A CDR, Call or Charging Data Record, is actually just a record of the call's details - i.e. the name is literally correct.

You can think of it as a data structure or a group of data including the called number, calling number, duration, time of call, network nodes used etc.

It is used to feed billing systems, analytics, and simply to record details on calls, which can help with diagnosing problems for example.

It is not a node or a physical element itself, and once the CDRs are collected, for example on a Switch, they can be transferred and stored elsewhere.

All the big switching vendors, Nokia, Ericsson, Huawei etc will 'make' or generate the CDR's on their switches, as it is a basic requirement that operators demand.

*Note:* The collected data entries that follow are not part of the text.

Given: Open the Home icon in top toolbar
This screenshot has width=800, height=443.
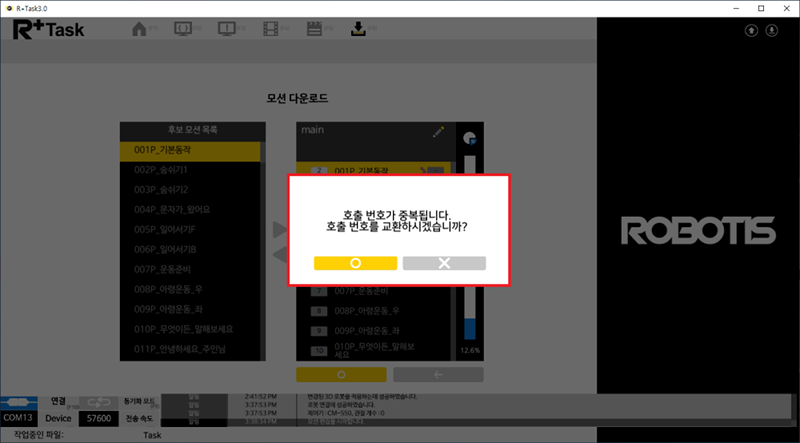Looking at the screenshot, I should [x=140, y=28].
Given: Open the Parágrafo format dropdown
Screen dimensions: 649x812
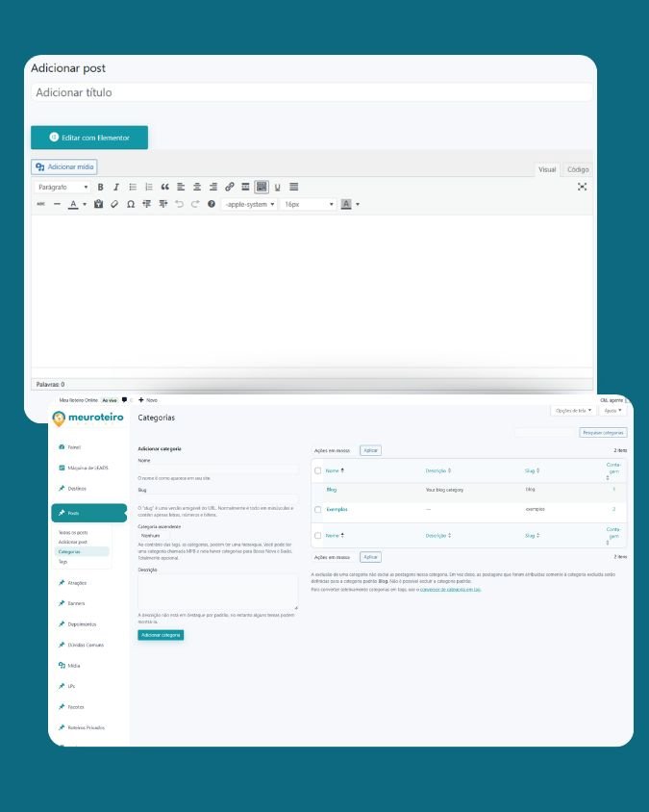Looking at the screenshot, I should pos(62,187).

The 3GPP origination defines the specification for CDR's - this covers areas like the structure of the CDR, the info the CDR contains and how CDRs are transferred between network elements. You can find the spec here:

1
mszmurlo On

CDR is an "old" word that comes from old fixed networks where the only service was voice and Call Data Records were generated by the switch. By extension, today, CDR means any information generated by a network equipment. It can still be voice, or mobile data, or wifi, or SMS, etc Some times they are called also UDR, "U" for Usage Data Record.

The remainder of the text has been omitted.